Key Market Indicators
- •XRP mirrors a past multi-cycle pattern that supported large trend continuation phases.
- •Derivatives activity expands while traders keep positions measured on major exchanges.
- •Price stays stable within a narrow range as liquidity supports short-term balance.
XRP price shows stable trading conditions as multi-cycle structural patterns align with rising derivatives activity and controlled intraday movement.
Multi-Cycle Structure Suggests Ongoing Trend Continuity
The broader XRP structure reflects a long-cycle pattern that matches the behavior seen during the 2017 expansion. ChartNerdTA notes that XRP once retraced toward the three-month 20-EMA after a strong breakout before advancing sharply. The current three-month pullback toward the same moving average shares the same visual setup.

The chart also shows rising higher lows that stretch across nearly a decade. This rise held during the 2021 rejection, which met the same resistance area observed in 2017. That region acted as a seven-year ceiling that XRP moved above during last year’s breakout, forming the base for the present cycle.
The three-month 20-EMA now sits near $1.20. ChartNerdTA marks this level as the point where the structural trend would break if price closes below it. XRP maintains structure as long as the pair remains above that threshold, giving the market a defined macro range.
Intraday Trading Shows Steady Behavior After Early Volatility
XRP as of writing, trades at $2.18 after a 1.4% decline over the past 24 hours. The price fluctuated between $2.17 and $2.26 through the session. A sharp push toward the upper end of the range earlier in the window created a fast swing before reversing into a calmer drift lower.
The movement formed a brief V-shape that transitioned into a controlled pullback. Selling pressure during the decline remained measured, allowing XRP to settle near the mid-range zone. The price held around $2.18 into the early morning hours, with traders waiting for new direction.

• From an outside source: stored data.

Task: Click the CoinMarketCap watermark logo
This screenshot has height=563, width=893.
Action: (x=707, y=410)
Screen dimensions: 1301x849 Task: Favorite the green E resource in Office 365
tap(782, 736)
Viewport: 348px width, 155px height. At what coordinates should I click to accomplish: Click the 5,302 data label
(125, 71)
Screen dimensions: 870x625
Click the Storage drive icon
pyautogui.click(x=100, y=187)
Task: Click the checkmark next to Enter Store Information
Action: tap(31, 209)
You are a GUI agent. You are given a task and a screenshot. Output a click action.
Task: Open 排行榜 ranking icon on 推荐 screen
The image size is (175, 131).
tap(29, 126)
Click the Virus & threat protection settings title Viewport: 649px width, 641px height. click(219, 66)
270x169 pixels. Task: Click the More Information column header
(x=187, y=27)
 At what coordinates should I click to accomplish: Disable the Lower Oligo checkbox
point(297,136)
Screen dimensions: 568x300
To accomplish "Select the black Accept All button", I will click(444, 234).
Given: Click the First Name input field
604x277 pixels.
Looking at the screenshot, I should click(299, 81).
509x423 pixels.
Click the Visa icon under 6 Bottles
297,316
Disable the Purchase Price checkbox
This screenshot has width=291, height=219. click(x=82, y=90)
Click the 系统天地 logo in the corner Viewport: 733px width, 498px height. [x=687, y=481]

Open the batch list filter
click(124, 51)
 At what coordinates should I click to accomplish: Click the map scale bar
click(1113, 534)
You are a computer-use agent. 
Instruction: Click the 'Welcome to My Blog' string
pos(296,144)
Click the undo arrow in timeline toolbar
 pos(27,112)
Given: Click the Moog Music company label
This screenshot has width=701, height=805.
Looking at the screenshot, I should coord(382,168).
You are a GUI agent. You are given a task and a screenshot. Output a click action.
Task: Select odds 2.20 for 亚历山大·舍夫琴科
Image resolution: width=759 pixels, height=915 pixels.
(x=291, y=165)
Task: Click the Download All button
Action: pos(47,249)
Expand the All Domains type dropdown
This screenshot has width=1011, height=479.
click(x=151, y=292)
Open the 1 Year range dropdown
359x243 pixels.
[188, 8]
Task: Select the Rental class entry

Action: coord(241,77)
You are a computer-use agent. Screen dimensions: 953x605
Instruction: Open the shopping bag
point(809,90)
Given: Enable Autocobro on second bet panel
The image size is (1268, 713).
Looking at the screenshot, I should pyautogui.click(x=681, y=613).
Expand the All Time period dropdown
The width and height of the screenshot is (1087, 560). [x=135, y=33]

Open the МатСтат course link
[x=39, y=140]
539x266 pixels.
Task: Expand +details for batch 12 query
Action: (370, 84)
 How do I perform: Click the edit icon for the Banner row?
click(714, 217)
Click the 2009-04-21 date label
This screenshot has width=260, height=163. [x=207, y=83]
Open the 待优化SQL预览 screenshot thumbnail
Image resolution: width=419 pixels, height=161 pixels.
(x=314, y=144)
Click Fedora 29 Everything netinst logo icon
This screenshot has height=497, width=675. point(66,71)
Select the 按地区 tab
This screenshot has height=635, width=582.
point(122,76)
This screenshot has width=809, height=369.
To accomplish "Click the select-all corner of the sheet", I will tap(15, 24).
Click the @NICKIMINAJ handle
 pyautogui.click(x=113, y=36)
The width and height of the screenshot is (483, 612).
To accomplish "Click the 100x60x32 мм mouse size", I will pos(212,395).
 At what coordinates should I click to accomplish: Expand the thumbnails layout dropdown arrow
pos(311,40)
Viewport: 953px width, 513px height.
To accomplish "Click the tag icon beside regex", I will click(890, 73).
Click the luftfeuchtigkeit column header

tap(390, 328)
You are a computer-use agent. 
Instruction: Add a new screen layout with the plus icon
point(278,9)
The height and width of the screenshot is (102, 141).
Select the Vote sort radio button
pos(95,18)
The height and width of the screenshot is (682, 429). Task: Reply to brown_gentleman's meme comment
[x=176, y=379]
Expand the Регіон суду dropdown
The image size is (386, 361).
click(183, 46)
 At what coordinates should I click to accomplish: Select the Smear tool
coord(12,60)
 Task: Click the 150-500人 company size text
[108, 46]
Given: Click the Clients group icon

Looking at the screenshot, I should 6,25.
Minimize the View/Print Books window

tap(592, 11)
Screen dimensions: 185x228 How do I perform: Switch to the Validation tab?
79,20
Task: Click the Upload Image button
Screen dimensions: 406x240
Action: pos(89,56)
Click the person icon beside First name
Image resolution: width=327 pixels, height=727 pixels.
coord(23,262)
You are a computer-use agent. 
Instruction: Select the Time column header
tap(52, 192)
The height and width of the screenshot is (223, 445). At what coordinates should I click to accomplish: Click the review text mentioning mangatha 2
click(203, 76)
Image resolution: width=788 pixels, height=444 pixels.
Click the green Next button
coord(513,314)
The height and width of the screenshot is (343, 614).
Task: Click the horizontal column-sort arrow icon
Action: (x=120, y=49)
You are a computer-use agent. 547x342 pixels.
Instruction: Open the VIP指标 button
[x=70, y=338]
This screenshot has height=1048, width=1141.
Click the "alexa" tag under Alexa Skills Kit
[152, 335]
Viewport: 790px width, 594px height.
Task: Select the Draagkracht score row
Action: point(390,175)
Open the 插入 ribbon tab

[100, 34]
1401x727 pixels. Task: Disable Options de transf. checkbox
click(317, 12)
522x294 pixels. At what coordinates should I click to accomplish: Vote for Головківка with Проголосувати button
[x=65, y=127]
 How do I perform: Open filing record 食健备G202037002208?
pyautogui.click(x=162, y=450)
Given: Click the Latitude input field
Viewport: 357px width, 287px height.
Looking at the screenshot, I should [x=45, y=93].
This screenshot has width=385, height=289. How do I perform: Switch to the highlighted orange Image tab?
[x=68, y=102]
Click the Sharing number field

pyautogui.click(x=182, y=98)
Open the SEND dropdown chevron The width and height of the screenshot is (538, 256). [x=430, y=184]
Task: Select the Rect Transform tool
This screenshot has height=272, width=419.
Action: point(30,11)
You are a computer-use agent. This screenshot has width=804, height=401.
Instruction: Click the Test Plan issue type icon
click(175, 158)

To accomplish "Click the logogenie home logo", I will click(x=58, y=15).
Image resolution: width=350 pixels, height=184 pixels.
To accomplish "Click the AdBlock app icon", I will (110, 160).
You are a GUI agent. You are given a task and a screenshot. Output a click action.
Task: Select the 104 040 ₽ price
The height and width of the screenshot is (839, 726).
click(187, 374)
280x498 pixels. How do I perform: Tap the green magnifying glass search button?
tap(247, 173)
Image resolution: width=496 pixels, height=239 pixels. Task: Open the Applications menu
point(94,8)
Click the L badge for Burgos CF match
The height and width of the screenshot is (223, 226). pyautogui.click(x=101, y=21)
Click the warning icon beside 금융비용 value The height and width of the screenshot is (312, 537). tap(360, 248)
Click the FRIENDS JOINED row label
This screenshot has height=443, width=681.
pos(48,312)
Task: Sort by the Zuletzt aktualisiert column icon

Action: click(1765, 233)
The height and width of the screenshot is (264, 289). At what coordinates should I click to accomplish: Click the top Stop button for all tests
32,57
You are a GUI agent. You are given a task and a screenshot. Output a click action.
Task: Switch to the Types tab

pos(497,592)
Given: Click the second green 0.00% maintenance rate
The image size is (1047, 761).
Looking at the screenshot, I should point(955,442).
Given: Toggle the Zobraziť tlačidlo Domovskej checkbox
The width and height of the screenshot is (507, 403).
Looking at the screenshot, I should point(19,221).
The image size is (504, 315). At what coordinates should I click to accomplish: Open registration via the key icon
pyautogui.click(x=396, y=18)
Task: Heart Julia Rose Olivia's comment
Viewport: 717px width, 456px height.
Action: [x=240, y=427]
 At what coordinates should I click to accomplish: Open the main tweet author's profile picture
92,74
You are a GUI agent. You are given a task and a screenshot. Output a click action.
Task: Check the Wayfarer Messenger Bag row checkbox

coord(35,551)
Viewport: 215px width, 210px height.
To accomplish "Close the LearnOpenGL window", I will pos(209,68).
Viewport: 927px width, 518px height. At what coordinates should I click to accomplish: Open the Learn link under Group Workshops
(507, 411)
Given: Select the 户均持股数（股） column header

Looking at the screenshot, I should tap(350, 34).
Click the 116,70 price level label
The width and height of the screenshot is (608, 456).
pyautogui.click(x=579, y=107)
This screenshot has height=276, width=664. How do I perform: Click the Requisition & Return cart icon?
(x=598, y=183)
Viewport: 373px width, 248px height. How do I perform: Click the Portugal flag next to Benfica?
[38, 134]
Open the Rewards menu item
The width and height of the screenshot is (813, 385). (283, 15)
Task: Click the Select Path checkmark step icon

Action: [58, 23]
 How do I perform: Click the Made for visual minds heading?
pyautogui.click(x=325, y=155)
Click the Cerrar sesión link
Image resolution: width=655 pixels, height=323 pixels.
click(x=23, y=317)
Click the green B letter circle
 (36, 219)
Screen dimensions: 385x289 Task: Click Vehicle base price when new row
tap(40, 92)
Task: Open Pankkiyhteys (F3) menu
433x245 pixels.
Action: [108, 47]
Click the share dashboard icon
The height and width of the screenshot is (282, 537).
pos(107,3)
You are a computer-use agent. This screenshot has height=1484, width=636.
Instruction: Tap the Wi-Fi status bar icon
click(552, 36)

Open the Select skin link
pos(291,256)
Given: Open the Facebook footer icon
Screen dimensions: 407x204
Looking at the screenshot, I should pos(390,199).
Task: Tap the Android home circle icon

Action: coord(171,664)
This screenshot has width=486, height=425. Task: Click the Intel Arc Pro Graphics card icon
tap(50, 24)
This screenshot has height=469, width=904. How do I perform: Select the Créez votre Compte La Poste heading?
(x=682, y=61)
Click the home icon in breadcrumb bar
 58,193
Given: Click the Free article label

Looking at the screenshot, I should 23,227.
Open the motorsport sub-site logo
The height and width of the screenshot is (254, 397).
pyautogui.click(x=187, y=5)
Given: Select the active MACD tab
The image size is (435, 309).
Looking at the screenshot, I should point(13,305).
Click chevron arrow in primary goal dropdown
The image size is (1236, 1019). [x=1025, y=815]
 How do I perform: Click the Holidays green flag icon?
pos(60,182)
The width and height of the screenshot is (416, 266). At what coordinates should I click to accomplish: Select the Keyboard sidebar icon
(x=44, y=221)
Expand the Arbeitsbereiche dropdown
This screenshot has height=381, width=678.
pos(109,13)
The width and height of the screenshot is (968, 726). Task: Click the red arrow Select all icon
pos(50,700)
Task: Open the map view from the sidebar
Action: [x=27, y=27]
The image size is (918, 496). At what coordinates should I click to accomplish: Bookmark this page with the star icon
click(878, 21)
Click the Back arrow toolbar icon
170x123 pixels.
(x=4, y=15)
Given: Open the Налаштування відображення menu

Liquidity remains firm with a $131.55B market cap and $3.79B in 24-hour volume. The intraday chart shows steady turnover without aggressive spikes. Buyers have continued to support XRP near $2.18, while short-term supply capped advances near $2.22 to $2.26.
Derivatives Reaction Shows Increased Activity With Cautious Positioning
XRP derivatives data shows stronger activity across futures markets. Total derivatives volume rose 56.19% to $6.57B. Open Interest increased 0.48%, showing higher participation without expanding net positioning. Options activity declined, with volume down 74.70% and OI down 78.80%, signaling reduced volatility trades.
The 24-hour long-short ratio is at 0.97. Exchange-specific readings indicate a clearer upward lean, with Binance at 2.74 and OKX at 1.49. These readings show measured long positioning even as traders avoid aggressive leverage.
Liquidation data reflects the day’s volatility. One-hour readings show short liquidations dominating, while the 12-hour window recorded more long liquidations. Over 24 hours, total liquidations reached $7.36M, mostly from long positions. XRP remains active within derivatives markets while traders keep positions controlled.